The amniotic membrane is an immune-privileged tissue as it contains some immunoregulatory factors, such as HLA-G, which is an immunosuppressive factor, and the Fas ligand. This effect is also supported by the low/absent level of expression of HLA class I molecules
and the absence of HLA class II molecules (19). Several growth factors are produced by it such as EGF, keratinocyte growth factor (KGF), hepatocyte growth factor (HGF), VEGF, PDGF, asic fibroblast growth factor (bFGF), and macrophage colony-stimulating factor (M-CSF) (20).
Amniotic membrane has an anti-inflammatory effect which expresses various antiangiogenic and anti-inflammatory proteins such as the (IL)-1 receptor antagonist, tissue inhibitors of metalloproteinase (TIMPs)-1, -2, -3, -4, and IL-10. Amniotic membrane cells may exert an anticancer effect, mainly explained by the antiangiogenic, proapoptotic, and immunoregulatory activities of amnion. It reduces protease activity via the secretion of tissue inhibitors of TIMPs and downregulates the expression of transforming growth factor-beta (TGF-β), which is responsible for the activation of fibroblasts, thereby inducing an antifibrotic effect (21). Amniotic membrane is also known to exert an antimicrobial effect and, therefore, protects the wound from infection. The antibacterial effect of it can be illustrated by its expression of natural antimicrobial molecules such as β-defensins and elafin (22).

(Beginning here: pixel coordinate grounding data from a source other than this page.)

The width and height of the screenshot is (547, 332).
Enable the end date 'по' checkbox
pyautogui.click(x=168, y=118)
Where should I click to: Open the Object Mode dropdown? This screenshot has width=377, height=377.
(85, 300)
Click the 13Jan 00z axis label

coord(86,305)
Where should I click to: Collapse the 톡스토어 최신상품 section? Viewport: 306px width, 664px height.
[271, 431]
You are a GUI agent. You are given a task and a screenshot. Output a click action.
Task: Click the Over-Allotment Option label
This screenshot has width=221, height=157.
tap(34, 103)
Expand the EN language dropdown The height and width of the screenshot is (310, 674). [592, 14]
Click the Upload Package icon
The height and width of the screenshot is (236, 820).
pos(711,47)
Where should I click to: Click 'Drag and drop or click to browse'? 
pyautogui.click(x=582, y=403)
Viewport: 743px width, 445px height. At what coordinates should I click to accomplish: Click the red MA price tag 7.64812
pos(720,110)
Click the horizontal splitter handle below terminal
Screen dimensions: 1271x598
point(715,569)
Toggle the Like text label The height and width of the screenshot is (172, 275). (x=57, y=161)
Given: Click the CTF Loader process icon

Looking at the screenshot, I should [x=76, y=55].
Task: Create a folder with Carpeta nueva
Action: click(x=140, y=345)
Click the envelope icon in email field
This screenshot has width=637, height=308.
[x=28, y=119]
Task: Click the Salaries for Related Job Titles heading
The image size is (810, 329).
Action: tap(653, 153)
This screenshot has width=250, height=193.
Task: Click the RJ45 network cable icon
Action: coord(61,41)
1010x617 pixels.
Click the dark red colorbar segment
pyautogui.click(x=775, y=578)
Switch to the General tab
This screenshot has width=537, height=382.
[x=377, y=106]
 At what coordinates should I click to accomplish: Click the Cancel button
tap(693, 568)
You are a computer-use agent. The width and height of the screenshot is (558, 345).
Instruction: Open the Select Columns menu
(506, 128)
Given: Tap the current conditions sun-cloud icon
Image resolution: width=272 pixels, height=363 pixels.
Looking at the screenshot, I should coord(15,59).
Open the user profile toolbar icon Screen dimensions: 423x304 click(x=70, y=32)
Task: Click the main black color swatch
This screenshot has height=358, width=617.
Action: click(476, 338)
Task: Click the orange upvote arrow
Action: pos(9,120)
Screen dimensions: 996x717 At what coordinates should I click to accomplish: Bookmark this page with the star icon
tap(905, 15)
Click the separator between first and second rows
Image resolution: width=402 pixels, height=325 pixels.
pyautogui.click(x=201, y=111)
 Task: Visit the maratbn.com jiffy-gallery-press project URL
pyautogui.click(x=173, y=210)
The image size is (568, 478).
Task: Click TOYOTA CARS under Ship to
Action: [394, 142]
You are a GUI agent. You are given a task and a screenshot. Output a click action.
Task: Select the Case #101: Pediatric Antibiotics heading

Recently, Amniotic membrane has been widely used in ophthalmology as a biological dressing over areas of ocular chemical burns, infectious/noninfectious ulceration, necrosis, or other causes of severe inflammation. It promotes keratinocyte proliferation and differentiation by releasing various growth factors. The AM markedly reduces the levels of pain and discomfort experienced by the patient when used as a biological dressing and has anti-inflammatory, anti-scarring and anti-angiogenic effects. Recently, it was used in rejuvenation , treatment of resistant ulcers, psoriasis with variable degrees of success (23,24).